Zuidnederlands Woordenboek

Walter De Clerck (1981)

Gepubliceerd op 03-02-2023

sneeuw

betekenis & definitie

1. In de verb. zwarte sneeuw, armoede, ellende; veel zwarte sneeuw gezien, zien vliegen hebben, veel armoede, ellende gekend hebben; veel doorstaan, meegemaakt hebben.

Pierewitje maakte een harde jeugd door en zag veel zwarte sneeuw vliegen, VAN LOOV 1945, 90.

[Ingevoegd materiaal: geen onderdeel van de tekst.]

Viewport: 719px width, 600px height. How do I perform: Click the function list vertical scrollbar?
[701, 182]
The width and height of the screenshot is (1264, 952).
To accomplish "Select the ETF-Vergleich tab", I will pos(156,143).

Een jaar later sloot ik mijn winkel, omdat mijn man mij toch langs alle kanten bestal. Dat heb ik hem nooit vergeven. Ik heb zwarte sneeuw zien vliegen, Luc, LAUWENS 1973, 70.

2. M. betr. t. eiwitten: tot sneeuw kloppen, stijf kloppen. (Gall., naar fr. battre des oeufs en neige).

De eiwitten van 6 eieren tot stevige sneeuw kloppen met 4 soeplepels fijne suiker en snuifje zout, Vrouw en Wereld juli/aug. 1974, p. 72.

Laat het beslag een uur rusten en op het ogenblik dat u het gaat gebruiken roert u er voorzichtig de twee tot sneeuw geklopte eiwitten doorheen, Kookkunst 5, 55 (c.1977).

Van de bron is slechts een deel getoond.